Speech-to-text in Obsidian using OpenAI Whisper Service

The same people who brought us chatGPT have also made an AI speech-to-text service that is rather amazing. It understands multiple languages, cost-effective & fast.

In this article, I profile an Obsidian plugin by https://twitter.com/nikdanilov using the Whisper Service


This is a really fantastic plugin! Thanks for this. Would you have any idea how I can transcribe longer recordings I already made in .mp4 format?

Good question. I would suggest posting it as a feature request at the developer’s GitHub repo for this plugin: Issues · nikdanilov/whisper-obsidian-plugin · GitHub

Another option is this plugin, which seems to do what you want but I am unsure if there are additional charges. GitHub - djmango/obsidian-transcription: Obsidian plugin to create high-quality transcriptions from markdown linked audio files.

I hope you find a good solution, I see a few have been interested in the same thing.

Many thanks! I will post the feature request.

regarding the /obsidian-transcription: This requires signing up to https://scribe.gambitengine.com which I do not exactly understand why this is required as direct use of OpenAI API is possible to access Whisper (I just don’t know how).

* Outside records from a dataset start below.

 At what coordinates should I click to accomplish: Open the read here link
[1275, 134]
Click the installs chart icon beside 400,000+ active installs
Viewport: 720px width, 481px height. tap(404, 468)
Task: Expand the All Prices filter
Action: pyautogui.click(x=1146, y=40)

You don’t know how to do what?

Many thanks for your question. I did not know how to upload files to Whisper directly using my personal API.

In the meantime, I have found it amazingly easy to install Whisper locally on my Mac and to run transcriptions in Terminal via this instruction. Install Whisper.cpp on your Mac in 5mn and transcribe all your podcasts for free!.

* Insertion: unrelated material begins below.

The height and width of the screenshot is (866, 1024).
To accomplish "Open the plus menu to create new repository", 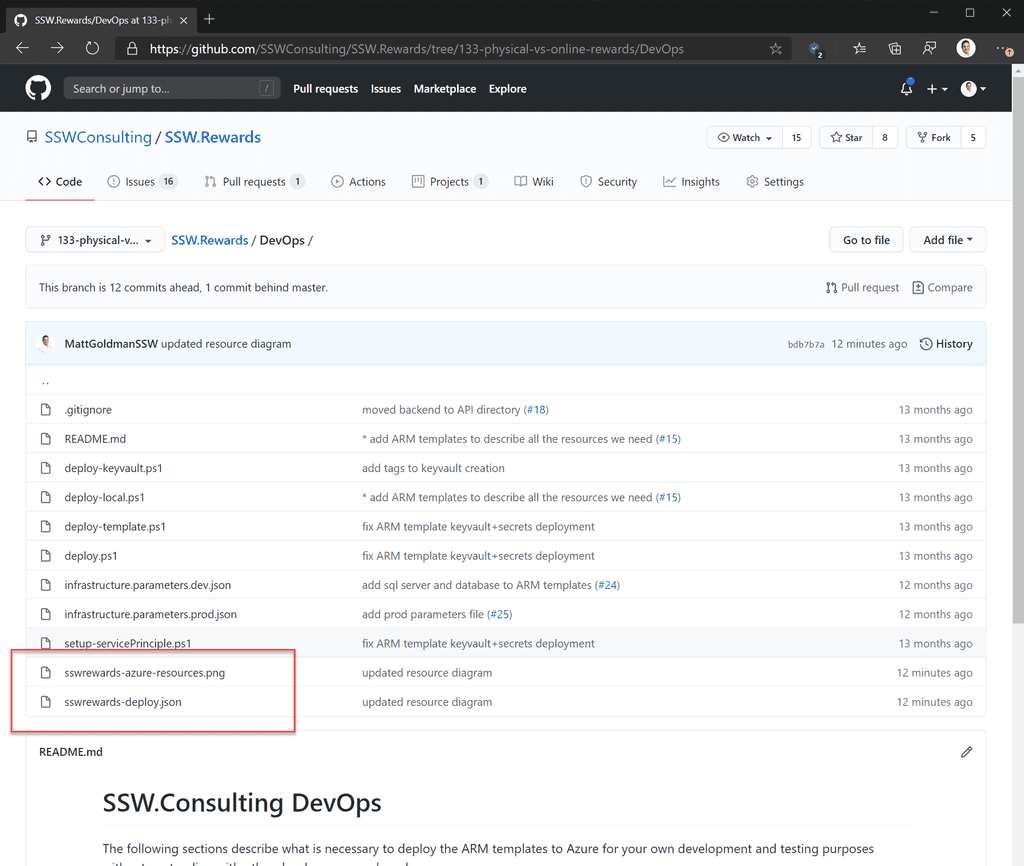I will coord(936,88).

I would love to see this as an Obsidian plugin, but in the mean time have found a good alternative solution.

I used Obsidian “Whisper: Upload audio file”; Whisper store the audio data?

I’ve just installed the Whisper plugin, created an API key and configured the plugin.

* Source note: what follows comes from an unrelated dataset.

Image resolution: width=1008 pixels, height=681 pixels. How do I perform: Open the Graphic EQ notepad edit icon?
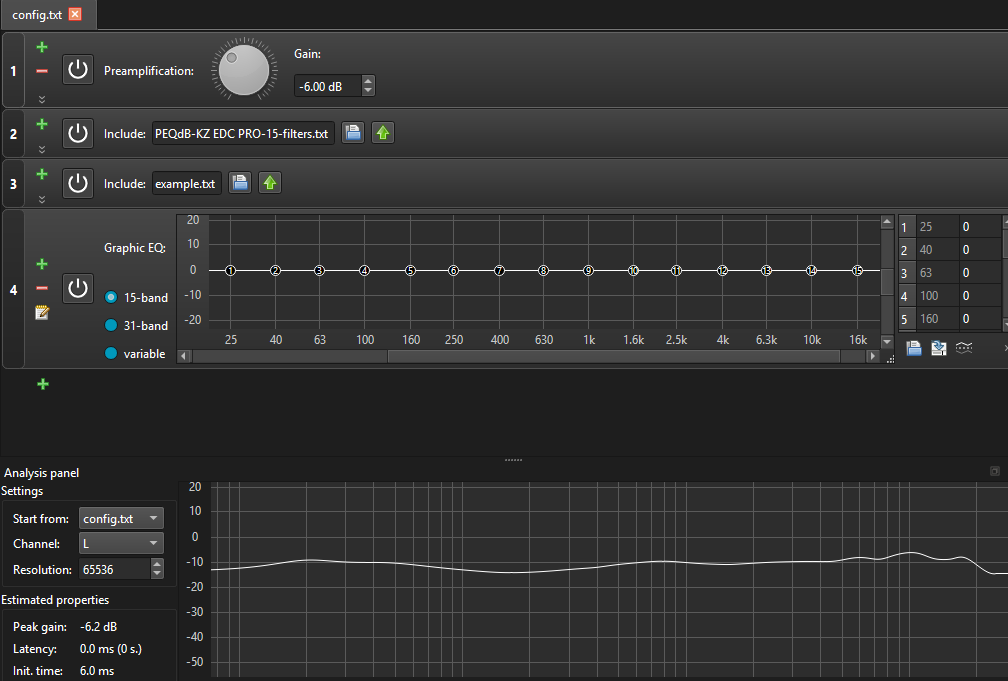click(x=42, y=313)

No success yet as I’m seeing error 429, presumably returned by Whisper … “Rate limit reached for requests”. I think I read that I get $18 free credit to being with, but I’m unclear whether I need to set up a billing method first, which could be the cause of this error.

Any help appreciated!

Genius actually, as I was working on this myself. probably end up using this compared to my Franken Python of a mess.

I’ll have to see maybe if I could incorporate my real time dictation into something like this, I’ll post it if I end up having something work.

Do you have GPT plus? I’ll look into this actually, as when I was using it, the only credit you were using was killing your GPU.

I’ll update if I find a work around, I just came across this, so hopefully I’ll find one.